YOUR TASK
In the material below, find each line holding the string "product" and copy it.

=== Section Start ===

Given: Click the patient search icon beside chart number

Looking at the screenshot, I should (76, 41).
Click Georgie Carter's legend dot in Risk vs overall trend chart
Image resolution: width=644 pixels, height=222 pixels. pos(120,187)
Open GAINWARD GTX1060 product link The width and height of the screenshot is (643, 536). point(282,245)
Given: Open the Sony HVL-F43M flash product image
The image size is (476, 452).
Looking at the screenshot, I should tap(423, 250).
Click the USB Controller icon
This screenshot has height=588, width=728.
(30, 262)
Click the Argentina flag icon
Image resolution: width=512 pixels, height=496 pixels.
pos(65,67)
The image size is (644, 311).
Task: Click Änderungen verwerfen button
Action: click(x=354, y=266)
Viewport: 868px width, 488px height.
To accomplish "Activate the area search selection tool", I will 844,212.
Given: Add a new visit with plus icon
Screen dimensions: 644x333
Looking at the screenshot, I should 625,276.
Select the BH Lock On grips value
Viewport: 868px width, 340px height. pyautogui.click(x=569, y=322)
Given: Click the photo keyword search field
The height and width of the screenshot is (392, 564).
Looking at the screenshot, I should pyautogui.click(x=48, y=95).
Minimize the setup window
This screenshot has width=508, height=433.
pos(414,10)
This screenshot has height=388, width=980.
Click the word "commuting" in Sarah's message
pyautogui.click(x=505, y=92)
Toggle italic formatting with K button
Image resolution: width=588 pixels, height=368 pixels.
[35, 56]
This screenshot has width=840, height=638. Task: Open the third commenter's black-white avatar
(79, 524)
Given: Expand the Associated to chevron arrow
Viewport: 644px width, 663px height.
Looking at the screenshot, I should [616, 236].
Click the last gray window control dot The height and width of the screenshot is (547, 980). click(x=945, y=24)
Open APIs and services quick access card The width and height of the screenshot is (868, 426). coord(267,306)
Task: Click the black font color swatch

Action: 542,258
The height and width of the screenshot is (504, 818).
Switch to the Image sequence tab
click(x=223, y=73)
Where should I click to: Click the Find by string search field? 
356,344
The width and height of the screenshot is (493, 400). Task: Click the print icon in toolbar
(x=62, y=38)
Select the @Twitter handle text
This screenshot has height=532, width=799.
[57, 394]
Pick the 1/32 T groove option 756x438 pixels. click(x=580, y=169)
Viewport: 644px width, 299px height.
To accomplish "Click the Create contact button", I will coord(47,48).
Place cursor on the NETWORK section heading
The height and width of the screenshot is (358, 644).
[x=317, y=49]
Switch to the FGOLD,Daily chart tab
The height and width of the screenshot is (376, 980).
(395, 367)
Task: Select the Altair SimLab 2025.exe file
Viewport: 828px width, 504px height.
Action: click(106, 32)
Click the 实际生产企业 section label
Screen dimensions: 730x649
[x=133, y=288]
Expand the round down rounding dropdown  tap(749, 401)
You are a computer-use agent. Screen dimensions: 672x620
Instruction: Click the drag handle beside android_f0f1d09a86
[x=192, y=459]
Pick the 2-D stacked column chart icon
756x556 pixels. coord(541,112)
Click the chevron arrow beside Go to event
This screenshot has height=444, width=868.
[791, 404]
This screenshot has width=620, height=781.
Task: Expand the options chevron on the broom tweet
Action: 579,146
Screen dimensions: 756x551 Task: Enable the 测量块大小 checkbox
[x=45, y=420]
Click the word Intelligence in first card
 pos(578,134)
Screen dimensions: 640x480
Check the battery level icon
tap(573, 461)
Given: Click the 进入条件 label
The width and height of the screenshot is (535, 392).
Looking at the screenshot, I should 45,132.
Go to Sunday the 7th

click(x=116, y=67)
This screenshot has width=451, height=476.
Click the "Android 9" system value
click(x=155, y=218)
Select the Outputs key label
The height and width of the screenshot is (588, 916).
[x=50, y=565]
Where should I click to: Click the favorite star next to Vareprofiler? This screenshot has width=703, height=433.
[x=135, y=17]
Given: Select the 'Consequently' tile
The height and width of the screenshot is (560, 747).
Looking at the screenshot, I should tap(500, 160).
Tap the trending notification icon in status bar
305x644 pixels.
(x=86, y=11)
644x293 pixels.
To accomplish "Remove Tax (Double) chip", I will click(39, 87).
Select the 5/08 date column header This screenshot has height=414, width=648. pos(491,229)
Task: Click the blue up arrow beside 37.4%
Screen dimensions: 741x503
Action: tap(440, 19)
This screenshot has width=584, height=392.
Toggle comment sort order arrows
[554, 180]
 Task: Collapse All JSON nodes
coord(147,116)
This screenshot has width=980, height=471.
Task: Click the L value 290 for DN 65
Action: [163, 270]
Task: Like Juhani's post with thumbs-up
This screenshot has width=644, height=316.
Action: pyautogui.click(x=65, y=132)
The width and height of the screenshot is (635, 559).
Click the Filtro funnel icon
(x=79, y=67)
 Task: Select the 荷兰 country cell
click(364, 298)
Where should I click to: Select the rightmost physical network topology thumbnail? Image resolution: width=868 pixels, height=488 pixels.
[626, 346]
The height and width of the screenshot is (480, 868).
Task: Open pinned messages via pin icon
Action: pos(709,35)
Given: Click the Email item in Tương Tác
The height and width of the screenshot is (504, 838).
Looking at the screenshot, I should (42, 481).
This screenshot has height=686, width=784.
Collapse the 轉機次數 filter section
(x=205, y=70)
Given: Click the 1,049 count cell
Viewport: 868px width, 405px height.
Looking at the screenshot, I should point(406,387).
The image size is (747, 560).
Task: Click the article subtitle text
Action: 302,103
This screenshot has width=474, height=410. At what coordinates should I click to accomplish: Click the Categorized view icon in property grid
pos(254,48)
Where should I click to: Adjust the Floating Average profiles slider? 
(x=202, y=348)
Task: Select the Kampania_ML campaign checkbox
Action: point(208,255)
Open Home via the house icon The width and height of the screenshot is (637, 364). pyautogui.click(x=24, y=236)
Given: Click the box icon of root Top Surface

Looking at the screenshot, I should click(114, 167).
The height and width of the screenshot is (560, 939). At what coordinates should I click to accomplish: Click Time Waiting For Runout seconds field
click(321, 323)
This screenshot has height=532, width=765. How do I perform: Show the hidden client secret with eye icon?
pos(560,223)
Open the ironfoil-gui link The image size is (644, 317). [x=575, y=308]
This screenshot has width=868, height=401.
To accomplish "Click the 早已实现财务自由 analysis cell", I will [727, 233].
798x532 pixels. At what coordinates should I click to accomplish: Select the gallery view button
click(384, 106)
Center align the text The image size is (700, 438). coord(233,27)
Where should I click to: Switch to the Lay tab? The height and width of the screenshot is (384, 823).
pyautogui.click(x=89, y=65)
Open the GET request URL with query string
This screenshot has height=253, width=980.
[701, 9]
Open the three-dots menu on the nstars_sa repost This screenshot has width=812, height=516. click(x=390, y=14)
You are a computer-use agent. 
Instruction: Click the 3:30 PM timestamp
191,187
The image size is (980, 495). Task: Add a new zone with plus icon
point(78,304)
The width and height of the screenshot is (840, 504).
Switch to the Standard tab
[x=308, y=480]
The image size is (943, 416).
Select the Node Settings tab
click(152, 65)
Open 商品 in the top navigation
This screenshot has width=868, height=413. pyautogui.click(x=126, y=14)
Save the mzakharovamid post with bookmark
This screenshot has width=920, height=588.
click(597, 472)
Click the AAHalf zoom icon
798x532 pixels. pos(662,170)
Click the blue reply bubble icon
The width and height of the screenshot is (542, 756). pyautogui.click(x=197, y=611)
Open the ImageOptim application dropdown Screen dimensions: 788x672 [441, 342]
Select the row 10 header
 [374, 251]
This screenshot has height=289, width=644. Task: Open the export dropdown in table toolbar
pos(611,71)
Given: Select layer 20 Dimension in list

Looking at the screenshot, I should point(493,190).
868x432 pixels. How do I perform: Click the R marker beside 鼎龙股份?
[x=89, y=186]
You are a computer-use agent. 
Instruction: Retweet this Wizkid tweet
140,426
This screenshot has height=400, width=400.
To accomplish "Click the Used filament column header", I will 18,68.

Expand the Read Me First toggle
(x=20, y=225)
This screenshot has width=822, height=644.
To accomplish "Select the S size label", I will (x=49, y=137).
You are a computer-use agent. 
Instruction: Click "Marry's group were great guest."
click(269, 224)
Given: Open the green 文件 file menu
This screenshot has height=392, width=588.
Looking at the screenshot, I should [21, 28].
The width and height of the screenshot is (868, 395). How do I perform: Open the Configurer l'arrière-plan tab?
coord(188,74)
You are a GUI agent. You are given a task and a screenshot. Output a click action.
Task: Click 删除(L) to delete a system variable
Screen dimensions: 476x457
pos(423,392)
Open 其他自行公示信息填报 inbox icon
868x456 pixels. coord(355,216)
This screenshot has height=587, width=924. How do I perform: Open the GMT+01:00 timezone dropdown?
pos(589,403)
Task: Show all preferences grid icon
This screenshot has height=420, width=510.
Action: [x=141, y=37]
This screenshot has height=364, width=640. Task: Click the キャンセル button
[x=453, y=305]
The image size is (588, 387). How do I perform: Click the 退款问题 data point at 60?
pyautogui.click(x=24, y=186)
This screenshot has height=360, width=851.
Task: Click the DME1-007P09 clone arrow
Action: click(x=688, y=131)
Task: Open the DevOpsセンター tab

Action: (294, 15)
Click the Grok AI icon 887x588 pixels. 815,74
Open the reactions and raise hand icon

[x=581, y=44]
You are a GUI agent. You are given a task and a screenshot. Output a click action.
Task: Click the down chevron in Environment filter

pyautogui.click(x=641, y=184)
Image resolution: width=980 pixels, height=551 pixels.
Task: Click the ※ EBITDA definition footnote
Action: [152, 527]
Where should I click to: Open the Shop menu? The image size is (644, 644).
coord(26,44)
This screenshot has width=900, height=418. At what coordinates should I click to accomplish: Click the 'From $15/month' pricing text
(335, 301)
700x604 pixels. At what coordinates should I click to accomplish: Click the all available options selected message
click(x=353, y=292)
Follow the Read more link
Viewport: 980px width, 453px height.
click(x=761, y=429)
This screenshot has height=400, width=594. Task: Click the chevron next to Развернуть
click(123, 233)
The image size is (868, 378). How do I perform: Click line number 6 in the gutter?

=== Section End ===

TASK SOLUTION
Open GAINWARD GTX1060 product link The width and height of the screenshot is (643, 536). point(282,245)
Given: Open the Sony HVL-F43M flash product image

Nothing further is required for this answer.